椿本チエインは12月2日、EAGLYS、キオクシアと共同で、物流現場の搬送・仕分け工程で新規商品を即時判別する「判別AIモデルの拡張技術」を開発したと発表した。
この「判別AIモデルの拡張技術」を椿本チエインのAI画像認識装置「AIてむ鑑定士」に搭載し、12月3日に開幕する2025国際ロボット展において、デモを行う。
この技術により、これまでのAI画像認識の課題であった新規商品追加時のAI再学習が不要となり、多品種多量の商品の仕分け作業のさらなる効率向上を実現する。
椿本チエインは2024年、EAGLYSとの協業でカメラ撮像機能を備えた箱体型AI画像認識装置「AIてむ鑑定士」を実用化。世界最高水準の0.1から0.4秒の高速処理と99.99%の認識精度を実現し、複数の物流センターで運用されている。バーコードやRFIDタグ等を不要とし、省人化による人手不足解消、人為的ミス削減など生産性向上に貢献する一方で、新しい商品の追加やパッケージ変更の際にはAI再学習が必要となるため、学習画像の収集等の工数削減が課題となっていた。
新開発の「判別AIモデルの拡張技術」は、キオクシアのSSDを活用した生成AI用ベクトル探索ソフトウェア「KIOXIA AiSAQ」および大容量ストレージを活用した記憶検索型AIによる画像認識技術と、椿本チエインの「AIてむ鑑定士」を連携。これにより、取扱商品追加やパッケージ変更の際、物流現場で迅速に自動認識できる仕組みを実現し、これまでの課題であったAI再学習が不要となった。
「KIOXIA AiSAQ」と記憶検索型AIによる画像認識技術を組み合わせ、画像やラベル、商品の特徴などの膨大な新商品データを大容量ストレージに保存して活用。これにより、基礎となるモデルを再学習することなく、新しい商品情報を迅速に追加することができる。データ増加に伴う検索時間やメモリ使用量の増加を軽減し、より高精度・高速で効率的な検索が可能となった。

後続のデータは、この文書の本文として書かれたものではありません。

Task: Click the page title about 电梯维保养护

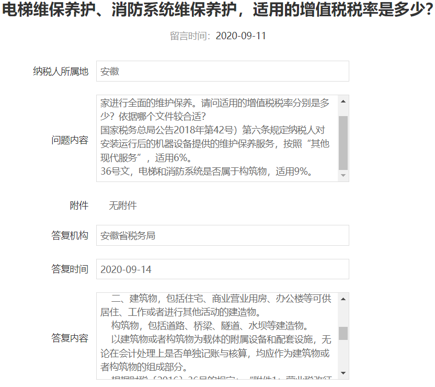Action: [x=218, y=11]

これらの技術活用により、取扱商品の追加やパッケージ変更時のAI再学習が不要となり、物流現場での柔軟な対応を実現。従来は数日間を要していた新たな画像・ラベルなどのデータ追加の時間を数分程度に短縮でき、人的負担の軽減と計算エネルギーの省力化を実現するなど、「AIてむ鑑定士」がさらに活用しやすくなった。
eコマース拡大に伴い、物流現場で取り扱う商品の種類・量は増加を続けている。「判別AIモデルの拡張技術」を搭載した「AIてむ鑑定士」が、取扱商品の追加やパッケージ変更等に対してスピーディーかつ柔軟な対応を実現。物流現場の課題解決に向けて、AI活用による自動化ソリューションをさらに進化させる。

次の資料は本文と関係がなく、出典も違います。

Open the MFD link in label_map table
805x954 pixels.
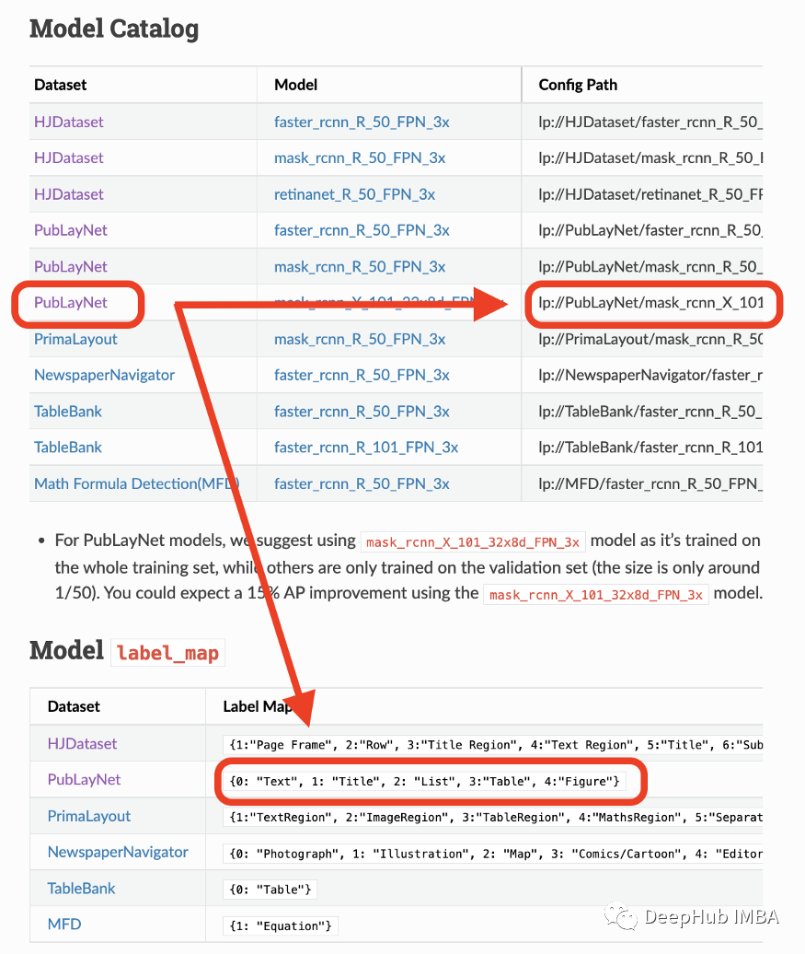(x=63, y=925)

この「判別AIモデルの拡張技術」を椿本チエインのAI画像認識装置「AIてむ鑑定士」に搭載。2025年12月3日から4日間、東京ビッグサイトで開催される「2025国際ロボット展」の同社ブースにおいて、デモ展示する。
デモ展示では、大量の商品が流れる物流仕分け工程を想定し、新たに追加する取扱商品をその場で撮像して迅速に個別商品情報を記憶。「AIてむ鑑定士」を介して即座に仕分けていく過程を紹介する。